Fig. 1. Reconstruction of incidence histories using the proposed method.

Fig. 1

ac Schematic of the incidence reconstruction method. a The sequences are chronologically ordered by collection date. The line shows the cumulative sum of sequences over time. The sequences are allocated into temporal bins, spanning either the same time frame Δdb (yellow and purple bins) or containing the same amount of sequences (green bins). b For each bin, the number of distinct variants hb, as well as the total amount of mutant sequences mb are used to infer the incidence correlate ϕb. c The point estimates for all bins ϕb (dots) are smoothed with a convolution filter. For uncertainty estimation, the point estimates are sub-sampled and interpolated and 95% confidence intervals highlighted. df Reconstruction of a simulated outbreak with GInPipe. d ϕ estimates resemble the underlying population dynamics over time. The blue line shows the smoothed median of the sub-sampled ϕ estimates (dots) for a simulated outbreak. The red line indicates true incidence per generation. e Dotplot showing the true outbreak size from the simulation Ntrue versus the ϕb point estimates for 10 stochastic simulations.

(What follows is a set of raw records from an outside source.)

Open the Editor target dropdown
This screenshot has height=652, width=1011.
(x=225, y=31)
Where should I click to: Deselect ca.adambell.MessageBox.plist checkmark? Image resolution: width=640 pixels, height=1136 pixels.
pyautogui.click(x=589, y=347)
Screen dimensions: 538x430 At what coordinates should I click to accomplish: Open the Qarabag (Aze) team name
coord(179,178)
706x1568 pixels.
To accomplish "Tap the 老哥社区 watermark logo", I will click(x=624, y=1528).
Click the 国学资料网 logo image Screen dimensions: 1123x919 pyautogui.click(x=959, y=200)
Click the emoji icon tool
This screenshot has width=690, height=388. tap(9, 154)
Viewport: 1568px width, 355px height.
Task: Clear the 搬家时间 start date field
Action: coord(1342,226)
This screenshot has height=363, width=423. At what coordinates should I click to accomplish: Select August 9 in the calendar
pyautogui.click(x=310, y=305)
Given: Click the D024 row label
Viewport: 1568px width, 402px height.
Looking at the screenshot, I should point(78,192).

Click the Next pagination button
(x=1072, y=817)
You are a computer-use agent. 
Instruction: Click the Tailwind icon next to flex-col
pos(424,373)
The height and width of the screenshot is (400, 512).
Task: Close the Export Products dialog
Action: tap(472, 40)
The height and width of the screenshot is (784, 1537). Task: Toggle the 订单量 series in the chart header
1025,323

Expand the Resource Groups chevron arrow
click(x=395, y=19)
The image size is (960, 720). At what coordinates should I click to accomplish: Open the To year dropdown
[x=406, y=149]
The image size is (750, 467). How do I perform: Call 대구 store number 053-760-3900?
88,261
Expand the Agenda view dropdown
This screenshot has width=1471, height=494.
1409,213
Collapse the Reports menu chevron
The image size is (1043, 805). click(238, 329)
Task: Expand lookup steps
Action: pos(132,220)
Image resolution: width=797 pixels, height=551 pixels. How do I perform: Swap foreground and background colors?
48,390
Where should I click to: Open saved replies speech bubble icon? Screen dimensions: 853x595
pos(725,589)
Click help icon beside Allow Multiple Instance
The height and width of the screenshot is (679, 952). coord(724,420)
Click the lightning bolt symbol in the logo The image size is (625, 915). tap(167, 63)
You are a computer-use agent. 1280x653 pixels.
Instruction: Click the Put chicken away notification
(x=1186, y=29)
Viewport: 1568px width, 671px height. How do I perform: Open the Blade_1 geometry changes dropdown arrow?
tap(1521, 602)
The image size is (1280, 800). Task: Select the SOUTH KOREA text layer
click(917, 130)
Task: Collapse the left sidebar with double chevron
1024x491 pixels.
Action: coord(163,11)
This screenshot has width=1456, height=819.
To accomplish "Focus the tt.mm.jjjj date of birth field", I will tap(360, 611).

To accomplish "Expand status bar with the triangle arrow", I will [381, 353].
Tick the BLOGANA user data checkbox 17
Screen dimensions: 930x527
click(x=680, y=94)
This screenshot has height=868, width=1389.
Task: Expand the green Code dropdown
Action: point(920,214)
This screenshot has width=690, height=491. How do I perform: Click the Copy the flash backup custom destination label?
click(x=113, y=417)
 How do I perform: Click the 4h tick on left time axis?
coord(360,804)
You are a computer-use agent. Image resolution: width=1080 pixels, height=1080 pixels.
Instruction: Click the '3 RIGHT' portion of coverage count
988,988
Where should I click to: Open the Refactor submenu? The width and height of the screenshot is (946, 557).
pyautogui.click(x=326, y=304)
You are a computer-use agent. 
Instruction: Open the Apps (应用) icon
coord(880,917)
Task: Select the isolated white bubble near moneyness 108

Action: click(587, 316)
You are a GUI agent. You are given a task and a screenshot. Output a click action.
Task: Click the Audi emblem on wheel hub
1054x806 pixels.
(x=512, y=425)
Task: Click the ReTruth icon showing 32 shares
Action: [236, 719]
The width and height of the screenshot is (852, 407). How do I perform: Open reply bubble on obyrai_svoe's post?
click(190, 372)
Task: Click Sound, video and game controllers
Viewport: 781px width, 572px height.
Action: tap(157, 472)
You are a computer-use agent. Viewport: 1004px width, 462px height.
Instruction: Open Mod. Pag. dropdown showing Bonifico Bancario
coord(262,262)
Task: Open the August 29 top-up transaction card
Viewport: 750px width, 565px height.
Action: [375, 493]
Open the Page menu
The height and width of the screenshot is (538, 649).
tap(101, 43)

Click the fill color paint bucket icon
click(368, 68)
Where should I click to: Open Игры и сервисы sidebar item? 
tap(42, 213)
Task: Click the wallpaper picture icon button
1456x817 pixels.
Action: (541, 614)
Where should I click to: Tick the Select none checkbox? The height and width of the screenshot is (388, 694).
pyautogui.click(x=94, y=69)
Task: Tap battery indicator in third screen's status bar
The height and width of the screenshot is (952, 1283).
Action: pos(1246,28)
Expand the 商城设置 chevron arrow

The red line depicts the linear fit. f The reconstructed incidence correlates ϕ allow the determination of the effective reproductions rate Re as described in the Methods section. The dotplot shows Retrue (inferred from the true population size Ntrue) versus Reϕ (constructed with correlate ϕ) on log scale for the 10 stochastic simulations. The red line shows the linear fit. The proportion of points in each quadrant is shown in the respective partition.